AW: Das unbekannte Gesicht
Kritik von Vince
DAS UNBEKANNTE GESICHT
Ausschnitte aus meiner
ofdb-Kritik
Ein Film wie Blätterkrokant, wie eine umgekehrte Mumifizierung oder das Schälen einer Zwiebel - Schicht für Schicht wird abgetragen, bis das Verborgene langsam Form annimmt. “Die schwarze Natter”, ein Glied der schwarzen Serie, das sich über visuelle Reize und ungewöhnlich eingesetzte Gimmicks definiert.
Gerade erst war Robert Montgomery mit “Die Dame im See” an der subjektiven Kamera gescheitert, dient sie dem dritten Film Humphrey Bogarts mit Lauren Bacall an seiner Seite bereits wieder als erster von insgesamt drei Akten. Delmer Daves baut die Geschichte voller Wendungen um drei Erzählperspektiven, die leicht an “Der Unsichtbare” (1933) erinnern: Im Mittelpunkt ein gejagter Mann, bis zur 35. Minute aus der Ich-Perspektive dargestellt; zur vollen Stunde hin ein Mann in Gips und zuletzt Humphrey Bogart in Fleisch und Blut, so wie man ihn kennt.
Unleugbar ist dabei der Triumph des Spektakels mit Pauken und Trompeten über die storytechnische Raffinesse, denn bei näherer Betrachtung bietet Delmer Daves nichts weiter als einen Film Noir-Plot von der Stange an. Die Zutaten - düstere Gestalten, eine korrupte Welt, eine Femme Fatale, Gefahren, Einsamkeit und Isolation, Verwirrung und falsches Vertrauen - sind allesamt da, sie werden aber nie in neue Bereiche gepeitscht. Nur dem großzügigen Einsatz von Experimentierfreudigkeit in der technischen Umsetzung ist es zu verdanken, dass das Werk aus der breiten Masse ragt. Eine enorme Intensität ist ihm keineswegs abzusprechen, auch der Unterhaltungsfaktor wird groß geschrieben.
Besonderen Gefallen dürften gar Anhänger von William Castle finden und solche, die bei Hitchcocks Arbeiten vor allem den schwarzen Humor und die B-Movie-Parts geschätzt haben. Bogart und Bacall (die eine sehr einprägsame Leistung bringt) liefern sich immer wieder gewitzte Wortduelle inmitten der Unsicherheit ihrer Beziehung und Randfiguren wie der Nachtwächter, dem Bogart einen Polizisten vor das fahrende Auto stößt, sorgen für deftige Einlagen voller Komik. Ein dezenter Surrealismus, der seinen Höhepunkt in der Vision des Sträflings während seiner Gesichts-OP findet, lässt Parallelen zu “Spellbound” und entfernt auch “Vertigo” zu. Die aktionsbetonte Hektik nach der Flucht ermöglicht derweil Vergleiche zu “Die 39 Stufen” und “Der Unsichtbare Dritte”. Es ist mitunter schon ein Best Of der kuriosesten Momente aus 50 Jahren Hitchcock, abgeschmeckt mit der sensationslüsternen Präsentation eines William Castle, Suspense gewagt mit plötzlichen Storytwists konterkarierend.

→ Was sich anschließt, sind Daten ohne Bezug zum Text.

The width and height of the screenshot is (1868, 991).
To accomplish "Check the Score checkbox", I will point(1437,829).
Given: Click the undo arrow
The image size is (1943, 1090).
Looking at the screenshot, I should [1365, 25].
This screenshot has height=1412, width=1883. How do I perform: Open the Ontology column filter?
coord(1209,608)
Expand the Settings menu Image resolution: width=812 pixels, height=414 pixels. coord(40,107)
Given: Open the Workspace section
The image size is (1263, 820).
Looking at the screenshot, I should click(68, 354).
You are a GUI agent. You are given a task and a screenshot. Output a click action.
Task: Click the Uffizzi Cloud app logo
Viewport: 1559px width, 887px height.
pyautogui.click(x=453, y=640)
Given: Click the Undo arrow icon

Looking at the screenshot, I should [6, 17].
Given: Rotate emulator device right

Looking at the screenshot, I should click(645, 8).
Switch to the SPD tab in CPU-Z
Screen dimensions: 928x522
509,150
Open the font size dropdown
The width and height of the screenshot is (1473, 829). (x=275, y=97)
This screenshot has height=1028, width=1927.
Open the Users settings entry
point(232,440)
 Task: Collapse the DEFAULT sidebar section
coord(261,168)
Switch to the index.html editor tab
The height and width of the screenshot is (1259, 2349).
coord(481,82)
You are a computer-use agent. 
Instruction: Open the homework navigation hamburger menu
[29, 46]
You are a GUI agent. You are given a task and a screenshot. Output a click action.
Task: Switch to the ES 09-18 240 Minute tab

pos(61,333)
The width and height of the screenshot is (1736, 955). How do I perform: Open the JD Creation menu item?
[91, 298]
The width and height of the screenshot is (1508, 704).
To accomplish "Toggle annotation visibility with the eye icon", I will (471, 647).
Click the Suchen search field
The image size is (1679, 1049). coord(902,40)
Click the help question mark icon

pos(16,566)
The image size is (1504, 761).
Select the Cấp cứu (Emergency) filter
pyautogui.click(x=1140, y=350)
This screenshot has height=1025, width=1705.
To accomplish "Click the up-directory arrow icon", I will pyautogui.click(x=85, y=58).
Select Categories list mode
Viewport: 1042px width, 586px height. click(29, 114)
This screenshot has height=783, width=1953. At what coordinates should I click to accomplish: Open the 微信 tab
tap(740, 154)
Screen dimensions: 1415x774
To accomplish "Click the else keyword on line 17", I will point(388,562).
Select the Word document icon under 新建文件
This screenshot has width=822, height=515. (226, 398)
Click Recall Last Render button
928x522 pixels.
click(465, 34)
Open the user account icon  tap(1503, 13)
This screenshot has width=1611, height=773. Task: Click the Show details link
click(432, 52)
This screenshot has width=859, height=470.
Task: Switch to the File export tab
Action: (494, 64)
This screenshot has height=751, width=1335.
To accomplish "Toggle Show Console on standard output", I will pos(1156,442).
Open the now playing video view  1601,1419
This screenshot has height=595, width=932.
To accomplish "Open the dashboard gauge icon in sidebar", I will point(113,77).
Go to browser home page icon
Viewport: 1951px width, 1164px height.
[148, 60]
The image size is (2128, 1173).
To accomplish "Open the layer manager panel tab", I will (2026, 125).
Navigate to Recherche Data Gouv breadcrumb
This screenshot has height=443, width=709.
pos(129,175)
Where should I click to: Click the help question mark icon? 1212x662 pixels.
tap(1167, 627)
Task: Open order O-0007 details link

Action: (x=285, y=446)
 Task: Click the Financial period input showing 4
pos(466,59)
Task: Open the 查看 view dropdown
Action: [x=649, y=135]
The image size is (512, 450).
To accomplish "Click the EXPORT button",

In der einprägsamen Darstellungsweise ist letztendlich auch die Stärke des doppelbödigen Werkes zu finden, das bis zum Schluss gleichwohl spannend wie rätselhaft bleibt. Es ist nicht wirklich ein überragender oder auch wichtiger Vertreter des Film Noir, aber er versteht es doch, dessen dogmatischem Regelwerk ein wenig frischen Wind durch das Gehäuse zu pusten. So etwas ist immer sympathisch und in diesem Falle auch sehr sehenswert.